Stored data entries:
=== Begin Enclosure ===
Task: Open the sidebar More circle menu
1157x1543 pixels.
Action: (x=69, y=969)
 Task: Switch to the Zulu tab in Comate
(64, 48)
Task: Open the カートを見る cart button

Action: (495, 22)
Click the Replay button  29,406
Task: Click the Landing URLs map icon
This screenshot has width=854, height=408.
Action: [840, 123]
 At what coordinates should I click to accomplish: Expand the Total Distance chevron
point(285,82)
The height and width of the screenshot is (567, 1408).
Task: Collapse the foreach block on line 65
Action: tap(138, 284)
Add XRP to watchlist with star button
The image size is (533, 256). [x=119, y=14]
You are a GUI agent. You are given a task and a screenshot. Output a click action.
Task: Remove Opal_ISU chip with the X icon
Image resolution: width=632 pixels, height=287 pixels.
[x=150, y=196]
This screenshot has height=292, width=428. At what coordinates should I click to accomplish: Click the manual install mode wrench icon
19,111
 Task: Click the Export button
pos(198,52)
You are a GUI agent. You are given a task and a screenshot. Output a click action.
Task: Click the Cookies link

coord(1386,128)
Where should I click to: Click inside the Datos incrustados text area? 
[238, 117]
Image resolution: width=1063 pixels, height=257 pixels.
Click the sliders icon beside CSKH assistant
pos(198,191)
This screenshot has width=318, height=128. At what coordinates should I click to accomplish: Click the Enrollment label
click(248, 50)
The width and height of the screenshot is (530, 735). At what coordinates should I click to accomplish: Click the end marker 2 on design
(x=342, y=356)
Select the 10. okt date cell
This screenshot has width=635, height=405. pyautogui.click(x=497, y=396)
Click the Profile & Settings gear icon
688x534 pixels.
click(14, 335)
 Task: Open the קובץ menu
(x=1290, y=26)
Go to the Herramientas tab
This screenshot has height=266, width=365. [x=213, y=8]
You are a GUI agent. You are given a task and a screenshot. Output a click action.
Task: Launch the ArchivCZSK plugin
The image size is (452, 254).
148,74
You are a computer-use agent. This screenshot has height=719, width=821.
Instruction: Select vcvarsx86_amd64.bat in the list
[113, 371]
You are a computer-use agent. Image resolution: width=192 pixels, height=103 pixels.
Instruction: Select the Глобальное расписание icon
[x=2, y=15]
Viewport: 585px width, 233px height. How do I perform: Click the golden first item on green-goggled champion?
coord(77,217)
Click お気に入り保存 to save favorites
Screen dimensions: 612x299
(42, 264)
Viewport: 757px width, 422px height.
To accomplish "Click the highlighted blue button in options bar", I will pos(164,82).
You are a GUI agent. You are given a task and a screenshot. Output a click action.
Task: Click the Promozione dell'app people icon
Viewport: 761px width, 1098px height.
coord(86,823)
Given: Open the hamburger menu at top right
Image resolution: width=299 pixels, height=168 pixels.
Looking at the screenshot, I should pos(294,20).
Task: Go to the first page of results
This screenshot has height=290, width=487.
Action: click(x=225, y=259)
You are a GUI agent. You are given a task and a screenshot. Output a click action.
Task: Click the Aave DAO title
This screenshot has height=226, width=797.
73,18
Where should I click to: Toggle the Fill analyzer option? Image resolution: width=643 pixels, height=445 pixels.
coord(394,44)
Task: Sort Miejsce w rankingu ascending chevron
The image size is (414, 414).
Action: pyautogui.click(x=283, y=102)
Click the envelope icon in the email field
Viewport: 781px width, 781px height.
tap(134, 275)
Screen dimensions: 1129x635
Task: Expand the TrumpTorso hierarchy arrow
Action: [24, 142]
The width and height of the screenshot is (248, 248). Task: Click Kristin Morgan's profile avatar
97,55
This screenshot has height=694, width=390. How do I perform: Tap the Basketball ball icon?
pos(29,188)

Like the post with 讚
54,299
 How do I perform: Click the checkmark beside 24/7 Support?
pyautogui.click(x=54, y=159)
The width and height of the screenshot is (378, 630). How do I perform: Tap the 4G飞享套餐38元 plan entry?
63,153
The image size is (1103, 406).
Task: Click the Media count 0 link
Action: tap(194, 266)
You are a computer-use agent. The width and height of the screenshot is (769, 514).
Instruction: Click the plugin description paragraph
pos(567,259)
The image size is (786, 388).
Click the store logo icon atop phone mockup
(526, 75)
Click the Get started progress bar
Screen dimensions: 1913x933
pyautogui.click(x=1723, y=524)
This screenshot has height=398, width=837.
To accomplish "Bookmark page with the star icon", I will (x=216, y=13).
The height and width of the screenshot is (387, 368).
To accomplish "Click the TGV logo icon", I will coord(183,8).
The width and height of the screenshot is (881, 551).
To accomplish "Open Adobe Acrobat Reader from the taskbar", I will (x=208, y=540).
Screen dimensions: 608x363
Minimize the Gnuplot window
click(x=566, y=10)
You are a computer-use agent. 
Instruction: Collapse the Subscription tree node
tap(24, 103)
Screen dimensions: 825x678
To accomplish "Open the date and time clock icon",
=== End Enclosure ===
▶ **WHAT NEEDS TO BE DONE**: The task requires an exact transcription of all the data.

▶ **EXERCISE SOLUTION**:
Task: Open the sidebar More circle menu
1157x1543 pixels.
Action: (x=69, y=969)
 Task: Switch to the Zulu tab in Comate
(64, 48)
Task: Open the カートを見る cart button

Action: (495, 22)
Click the Replay button  29,406
Task: Click the Landing URLs map icon
This screenshot has width=854, height=408.
Action: [840, 123]
 At what coordinates should I click to accomplish: Expand the Total Distance chevron
point(285,82)
The height and width of the screenshot is (567, 1408).
Task: Collapse the foreach block on line 65
Action: tap(138, 284)
Add XRP to watchlist with star button
The image size is (533, 256). [x=119, y=14]
You are a GUI agent. You are given a task and a screenshot. Output a click action.
Task: Remove Opal_ISU chip with the X icon
Image resolution: width=632 pixels, height=287 pixels.
[x=150, y=196]
This screenshot has height=292, width=428. At what coordinates should I click to accomplish: Click the manual install mode wrench icon
19,111
 Task: Click the Export button
pos(198,52)
You are a GUI agent. You are given a task and a screenshot. Output a click action.
Task: Click the Cookies link

coord(1386,128)
Where should I click to: Click inside the Datos incrustados text area? 
[238, 117]
Image resolution: width=1063 pixels, height=257 pixels.
Click the sliders icon beside CSKH assistant
pos(198,191)
This screenshot has width=318, height=128. At what coordinates should I click to accomplish: Click the Enrollment label
click(248, 50)
The width and height of the screenshot is (530, 735). At what coordinates should I click to accomplish: Click the end marker 2 on design
(x=342, y=356)
Select the 10. okt date cell
This screenshot has width=635, height=405. pyautogui.click(x=497, y=396)
Click the Profile & Settings gear icon
688x534 pixels.
click(14, 335)
 Task: Open the קובץ menu
(x=1290, y=26)
Go to the Herramientas tab
This screenshot has height=266, width=365. [x=213, y=8]
You are a GUI agent. You are given a task and a screenshot. Output a click action.
Task: Launch the ArchivCZSK plugin
The image size is (452, 254).
148,74
You are a computer-use agent. This screenshot has height=719, width=821.
Instruction: Select vcvarsx86_amd64.bat in the list
[113, 371]
You are a computer-use agent. Image resolution: width=192 pixels, height=103 pixels.
Instruction: Select the Глобальное расписание icon
[x=2, y=15]
Viewport: 585px width, 233px height. How do I perform: Click the golden first item on green-goggled champion?
coord(77,217)
Click お気に入り保存 to save favorites
Screen dimensions: 612x299
(42, 264)
Viewport: 757px width, 422px height.
To accomplish "Click the highlighted blue button in options bar", I will pos(164,82).
You are a GUI agent. You are given a task and a screenshot. Output a click action.
Task: Click the Promozione dell'app people icon
Viewport: 761px width, 1098px height.
coord(86,823)
Given: Open the hamburger menu at top right
Image resolution: width=299 pixels, height=168 pixels.
Looking at the screenshot, I should pos(294,20).
Task: Go to the first page of results
This screenshot has height=290, width=487.
Action: click(x=225, y=259)
You are a GUI agent. You are given a task and a screenshot. Output a click action.
Task: Click the Aave DAO title
This screenshot has height=226, width=797.
73,18
Where should I click to: Toggle the Fill analyzer option? Image resolution: width=643 pixels, height=445 pixels.
coord(394,44)
Task: Sort Miejsce w rankingu ascending chevron
The image size is (414, 414).
Action: pyautogui.click(x=283, y=102)
Click the envelope icon in the email field
Viewport: 781px width, 781px height.
tap(134, 275)
Screen dimensions: 1129x635
Task: Expand the TrumpTorso hierarchy arrow
Action: [24, 142]
The width and height of the screenshot is (248, 248). Task: Click Kristin Morgan's profile avatar
97,55
This screenshot has height=694, width=390. How do I perform: Tap the Basketball ball icon?
pos(29,188)

Like the post with 讚
54,299
 How do I perform: Click the checkmark beside 24/7 Support?
pyautogui.click(x=54, y=159)
The width and height of the screenshot is (378, 630). How do I perform: Tap the 4G飞享套餐38元 plan entry?
63,153
The image size is (1103, 406).
Task: Click the Media count 0 link
Action: tap(194, 266)
You are a computer-use agent. The width and height of the screenshot is (769, 514).
Instruction: Click the plugin description paragraph
pos(567,259)
The image size is (786, 388).
Click the store logo icon atop phone mockup
(526, 75)
Click the Get started progress bar
Screen dimensions: 1913x933
pyautogui.click(x=1723, y=524)
This screenshot has height=398, width=837.
To accomplish "Bookmark page with the star icon", I will (x=216, y=13).
The height and width of the screenshot is (387, 368).
To accomplish "Click the TGV logo icon", I will coord(183,8).
The width and height of the screenshot is (881, 551).
To accomplish "Open Adobe Acrobat Reader from the taskbar", I will (x=208, y=540).
Screen dimensions: 608x363
Minimize the Gnuplot window
click(x=566, y=10)
You are a computer-use agent. 
Instruction: Collapse the Subscription tree node
tap(24, 103)
Screen dimensions: 825x678
To accomplish "Open the date and time clock icon",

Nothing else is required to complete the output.